> **Tasks and exercises**:
1 – From the passage about the I–213 form and the Dimova statement, list every assertion in the I–213 that the text says the Dimova statement fails to support.
2 – Carry on the passage about the I–213 form and the Dimova statement, starting after its last sentence.

--- BEGIN Passage to read ---

This I–213 in fact exhibited strong indications of such inaccuracies: it differs from the Dimova statement in several important respects. The I–213 states that Dimova said that Pouhova mailed her the passport, but the Dimova statement said that “Nataliy sent me it.” The I–213 claims that Pouhova arranged for Dimova's travel, but the Dimova statement does not include a direct statement about who arranged for her travel. Rather, the I–213 appears to have read a great deal into Dimova's recorded response to the question “Do you still owe money to the people who arranged for you to travel to the United States today?” Dimova answered, “I will pay Maria Puohova [sic] $1500 later․” That non-responsive answer does not indicate that Pouhova arranged for her travel; it indicates only that Dimova planned to pay her. The I–213 also asserts that Pouhova and Dimova were cousins, but there is no support for that assertion in Dimova's answers to questions and no other apparent basis for it. (Pouhova testified that Dimova is a common family name in Bulgaria.) All of these discrepancies indicate at the very least that the form was “drafted carelessly” and is not inherently reliable. See Barradas, 582 F.3d at 763.

--- END Passage to read ---
--- BEGIN Data excerpt ---

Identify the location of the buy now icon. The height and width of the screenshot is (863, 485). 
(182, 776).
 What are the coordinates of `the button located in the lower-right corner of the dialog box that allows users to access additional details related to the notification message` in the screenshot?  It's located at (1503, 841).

--- END Data excerpt ---

> **Written responses**:
1 –
- Dimova said that Pouhova mailed her the passport.
- Pouhova arranged for Dimova's travel.
- Pouhova and Dimova were cousins.

2 –
There is a final fault with the I–213's reliability—its sources. First, it appears to rely in relevant part on Dimova's airport statement, which we have already determined was unreliable because it was taken without a translator and no one was available to testify about Dimova's ability to participate in the interview. Second, most I–213s are records of conversations with the alien who is the subject of the removal proceedings, and they report the conversations as evidence of that alien's removability. This I–213 recorded a conversation not with Pouhova, who was the subject of the form and the removal proceedings, but with Dimova. This is a significant difference because neither party to the conversation was present at Pouhova's removal proceedings. In a more typical case, the subject herself will have some basis to contest the statements in the document. She will have been present for the conversation that was reported.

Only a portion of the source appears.